On Friday, I shot myself up with Lupron in a restaraunt bathroom about halfway through a nine-course wine pairing dinner. I got to have exactly one glass of wine, and it was over so soon. Oh, I hardly knew you, delicious minerally white burgundy chablis.
I thought this would be quick, but I was not smart enough to balance my purse and the alcohol and the syringe and I dropped it all at one point. Luckily, I was alone and I just laughed. Good thing I brought another needle. This was ridiculous. I moved to the wheelchair stall, which didn't help. I still didn't have enough hands or enough surfaces or hooks or something.
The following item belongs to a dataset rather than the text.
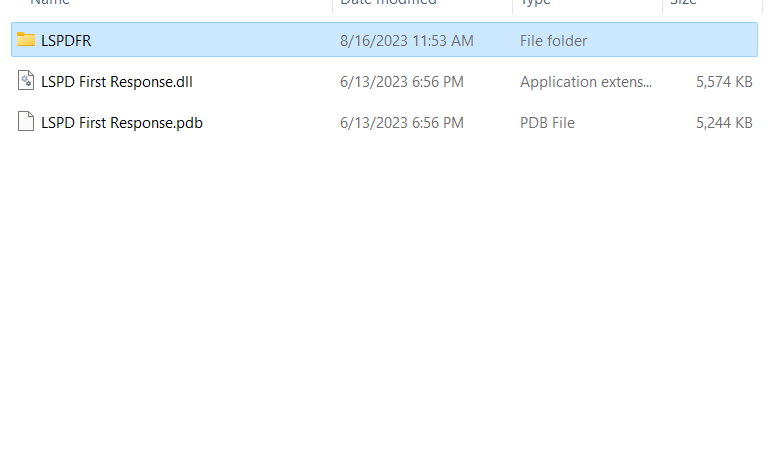Click the "PDB File" type text

click(547, 123)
Eventually I figured it out. I hope I didn't contaminate myself in a beautiful bathroom that looked clean enough.
I did it quickly, I didn't overthink it. And then I was back at a nine course wine pairing with no wine, which was a big deal. I bet the other couple thinks I'm pregnant, but they didn't ask and we didn't volunteer. Just an awkward silence. I wish I could be truthful and live in my truth or whatever, but I can't be any more exposed right now. So instead, I'm just a Lupron junkie in the bathroom.
Well done!! Lupron junkies all over the world salute you.xx
ReplyDeleteYea, shooting up Gonal F this morning in a toilet stall was much easier. Lupron has too many steps LOL.